I should first note that "fall over" part in my blog was more a reference to the Shack's fate -- the way folks drive by and check its decay. It was hardly a solemn hit against Barney -- or any lighthouse. But you did aggressively bite at my effort to enhance public insights into the Shack -- and, in some ways, the Barnegat Lighthouse.

It should be duly noted that Barney, after excluding the likely non-Jersey Statue of Liberty, is the most visited and appreciated monument in the entire state. The Shack is hardly a serious challenge in importance, except for those of us who have also gone off to our own battles, being fully relieved to come back alive -- and see the Shack awaiting.

Hey, why can't I fight as hard for the Shack as you would for the lighthouse -- which will never be allowed to fall?

By the by, for years now, I've been trying to get a real-time camera -- or a few -- mounted atop the lighthouse so mariners can tune in on computer or cell phones and actually see inlet and nearshore conditions. Barney would once again not only be serving a comforting role to mariners but return as a new type navigational aid. 
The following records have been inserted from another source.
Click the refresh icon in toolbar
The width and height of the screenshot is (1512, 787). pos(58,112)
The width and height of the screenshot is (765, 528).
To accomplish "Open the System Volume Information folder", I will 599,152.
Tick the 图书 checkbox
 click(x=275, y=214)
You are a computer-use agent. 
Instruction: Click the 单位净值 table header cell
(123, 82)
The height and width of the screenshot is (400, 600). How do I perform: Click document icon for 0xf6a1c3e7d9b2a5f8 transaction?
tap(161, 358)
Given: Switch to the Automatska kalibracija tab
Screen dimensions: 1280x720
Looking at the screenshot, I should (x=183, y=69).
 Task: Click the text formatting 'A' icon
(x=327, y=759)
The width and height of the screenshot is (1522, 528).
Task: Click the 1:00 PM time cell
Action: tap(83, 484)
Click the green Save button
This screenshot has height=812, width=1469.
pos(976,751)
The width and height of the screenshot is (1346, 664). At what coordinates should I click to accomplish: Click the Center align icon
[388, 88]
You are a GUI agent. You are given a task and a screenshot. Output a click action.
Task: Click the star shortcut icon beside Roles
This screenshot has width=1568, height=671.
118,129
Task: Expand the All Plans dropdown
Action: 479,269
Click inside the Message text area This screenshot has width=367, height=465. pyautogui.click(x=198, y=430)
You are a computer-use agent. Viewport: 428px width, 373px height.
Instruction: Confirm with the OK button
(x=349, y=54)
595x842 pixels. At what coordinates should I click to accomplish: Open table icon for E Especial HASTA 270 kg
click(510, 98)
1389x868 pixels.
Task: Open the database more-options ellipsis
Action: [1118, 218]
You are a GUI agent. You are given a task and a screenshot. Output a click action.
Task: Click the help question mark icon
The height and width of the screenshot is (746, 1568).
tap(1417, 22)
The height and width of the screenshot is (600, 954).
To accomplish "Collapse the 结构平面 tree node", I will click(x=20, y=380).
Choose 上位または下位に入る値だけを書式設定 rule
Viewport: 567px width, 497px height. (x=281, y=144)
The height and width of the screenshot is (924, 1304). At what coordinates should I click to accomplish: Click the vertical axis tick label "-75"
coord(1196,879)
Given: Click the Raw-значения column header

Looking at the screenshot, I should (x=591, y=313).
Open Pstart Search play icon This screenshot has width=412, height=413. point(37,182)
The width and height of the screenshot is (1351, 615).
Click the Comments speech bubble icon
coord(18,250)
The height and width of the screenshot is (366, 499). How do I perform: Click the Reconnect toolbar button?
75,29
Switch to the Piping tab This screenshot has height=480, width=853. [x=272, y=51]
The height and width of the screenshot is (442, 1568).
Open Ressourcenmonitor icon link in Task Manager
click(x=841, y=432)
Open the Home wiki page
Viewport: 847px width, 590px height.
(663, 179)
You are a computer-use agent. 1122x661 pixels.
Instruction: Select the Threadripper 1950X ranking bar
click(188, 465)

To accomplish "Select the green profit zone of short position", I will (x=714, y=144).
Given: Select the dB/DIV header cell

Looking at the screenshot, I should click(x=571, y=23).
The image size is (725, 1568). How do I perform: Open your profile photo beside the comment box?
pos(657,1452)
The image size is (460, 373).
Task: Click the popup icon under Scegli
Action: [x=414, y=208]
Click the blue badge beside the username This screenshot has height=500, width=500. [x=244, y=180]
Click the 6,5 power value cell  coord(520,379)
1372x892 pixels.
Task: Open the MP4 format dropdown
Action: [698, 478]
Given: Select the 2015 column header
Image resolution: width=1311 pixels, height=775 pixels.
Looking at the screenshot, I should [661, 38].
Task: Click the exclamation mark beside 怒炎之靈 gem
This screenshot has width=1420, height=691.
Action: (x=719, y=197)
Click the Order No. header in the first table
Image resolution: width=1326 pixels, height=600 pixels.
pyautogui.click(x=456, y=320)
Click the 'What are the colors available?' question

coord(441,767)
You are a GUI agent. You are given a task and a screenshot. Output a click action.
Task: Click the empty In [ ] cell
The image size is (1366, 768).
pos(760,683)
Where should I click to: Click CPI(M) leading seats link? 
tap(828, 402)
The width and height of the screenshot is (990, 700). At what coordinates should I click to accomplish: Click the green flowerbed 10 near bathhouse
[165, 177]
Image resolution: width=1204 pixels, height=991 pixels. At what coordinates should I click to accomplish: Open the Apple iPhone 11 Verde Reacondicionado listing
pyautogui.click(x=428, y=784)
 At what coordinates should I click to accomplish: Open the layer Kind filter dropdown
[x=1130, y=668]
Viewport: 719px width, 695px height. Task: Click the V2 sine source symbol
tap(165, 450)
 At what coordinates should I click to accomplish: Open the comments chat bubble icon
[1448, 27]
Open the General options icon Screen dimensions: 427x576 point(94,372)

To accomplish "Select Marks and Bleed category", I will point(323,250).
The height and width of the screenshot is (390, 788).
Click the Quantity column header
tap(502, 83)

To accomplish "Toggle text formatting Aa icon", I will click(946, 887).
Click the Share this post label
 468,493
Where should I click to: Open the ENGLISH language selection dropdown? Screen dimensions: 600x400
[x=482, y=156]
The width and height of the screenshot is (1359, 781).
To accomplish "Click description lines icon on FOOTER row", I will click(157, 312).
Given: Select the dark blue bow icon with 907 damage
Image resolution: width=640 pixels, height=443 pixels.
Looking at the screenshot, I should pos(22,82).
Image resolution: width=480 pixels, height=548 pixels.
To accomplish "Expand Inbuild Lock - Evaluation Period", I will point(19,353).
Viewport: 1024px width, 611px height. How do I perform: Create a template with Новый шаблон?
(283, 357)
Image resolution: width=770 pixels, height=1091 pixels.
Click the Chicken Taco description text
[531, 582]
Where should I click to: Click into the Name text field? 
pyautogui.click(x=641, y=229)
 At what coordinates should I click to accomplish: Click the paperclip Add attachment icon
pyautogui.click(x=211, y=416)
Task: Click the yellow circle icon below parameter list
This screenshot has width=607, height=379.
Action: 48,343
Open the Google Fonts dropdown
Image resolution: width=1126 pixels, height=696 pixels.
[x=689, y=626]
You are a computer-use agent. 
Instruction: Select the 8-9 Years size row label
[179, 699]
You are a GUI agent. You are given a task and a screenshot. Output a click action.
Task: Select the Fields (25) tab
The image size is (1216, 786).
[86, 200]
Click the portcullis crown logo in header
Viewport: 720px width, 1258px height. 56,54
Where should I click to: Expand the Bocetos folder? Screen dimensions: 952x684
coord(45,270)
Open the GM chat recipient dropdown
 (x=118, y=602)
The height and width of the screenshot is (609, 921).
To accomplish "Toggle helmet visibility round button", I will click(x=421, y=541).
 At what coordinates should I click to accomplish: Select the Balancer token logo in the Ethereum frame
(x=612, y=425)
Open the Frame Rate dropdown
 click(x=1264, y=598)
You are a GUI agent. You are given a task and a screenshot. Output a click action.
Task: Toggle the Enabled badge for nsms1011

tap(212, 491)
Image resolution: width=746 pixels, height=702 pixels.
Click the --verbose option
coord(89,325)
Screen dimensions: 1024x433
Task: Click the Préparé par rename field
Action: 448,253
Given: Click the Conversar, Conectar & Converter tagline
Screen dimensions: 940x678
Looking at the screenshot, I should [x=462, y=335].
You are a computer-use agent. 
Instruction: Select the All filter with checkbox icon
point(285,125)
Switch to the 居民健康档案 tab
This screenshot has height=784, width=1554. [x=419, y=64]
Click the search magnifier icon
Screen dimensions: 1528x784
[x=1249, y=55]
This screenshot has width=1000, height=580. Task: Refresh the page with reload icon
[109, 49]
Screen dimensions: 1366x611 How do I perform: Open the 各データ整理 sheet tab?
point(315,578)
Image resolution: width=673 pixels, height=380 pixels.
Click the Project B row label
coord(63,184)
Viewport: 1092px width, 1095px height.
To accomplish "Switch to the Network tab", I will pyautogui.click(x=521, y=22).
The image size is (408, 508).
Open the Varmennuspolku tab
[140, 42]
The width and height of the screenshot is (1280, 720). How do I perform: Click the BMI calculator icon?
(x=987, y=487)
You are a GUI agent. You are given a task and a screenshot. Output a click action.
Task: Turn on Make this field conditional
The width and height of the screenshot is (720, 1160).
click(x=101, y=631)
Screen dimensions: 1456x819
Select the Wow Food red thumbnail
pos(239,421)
Eric, I can assure that I would be the first person fighting to the death if anyone or anything truly threatened the integrity of Old Barney – including nature. But thanks for coming forth to kick some ass over what you believe in. 

JUST KEEP PLUGGIN’:  Jay, Your blog got me into collecting old plugs. Through garage sales and eBay I’ve bought over 50. The big question now is whether you ever use them. I’m not talking the most valuable one but the more common vintage lures. S.W.


There are some LBI regulars who have plug collections numbering tens of thousands. In fact, I’ve long been wanting to do a story on one or two of those guys, a couple of whom spend literally every penny of extra income – and a load of essential life money -- on their collection. I bring them up because I have asked that same usage question and, to a man, they gave me an incredulous “of course.”

Now that I have hundreds of essentially entry-level vintage plugs, I see how that question becomes a no-brainer. There is almost an overwhelming compunction to try out even the rarest of vintage plugs.

I will add that the pro collectors often try out massively valuable plugs in, let’s say, controlled waters -- with little if any chance of an actual fish catching wind of the plug. That’s to see how it swims and looks. Afterwards, it’s hand-dried and babied back to its box and display case.

I’ve written a couple times about a buddy of mine checking out a just-acquired classic old plug. He was throwing it in the seemingly innocent waters next to the old flounder fishing ground near Hochstrasser’s, Ship Bottom. As we both admired the swim of the olden artificial, this springtime bluefish, with a head the size of a water-trained T-Rex, came out of nowhere. It somehow missed the plug. Afterwards, I just about had to administer CPR to the shaken plug collector.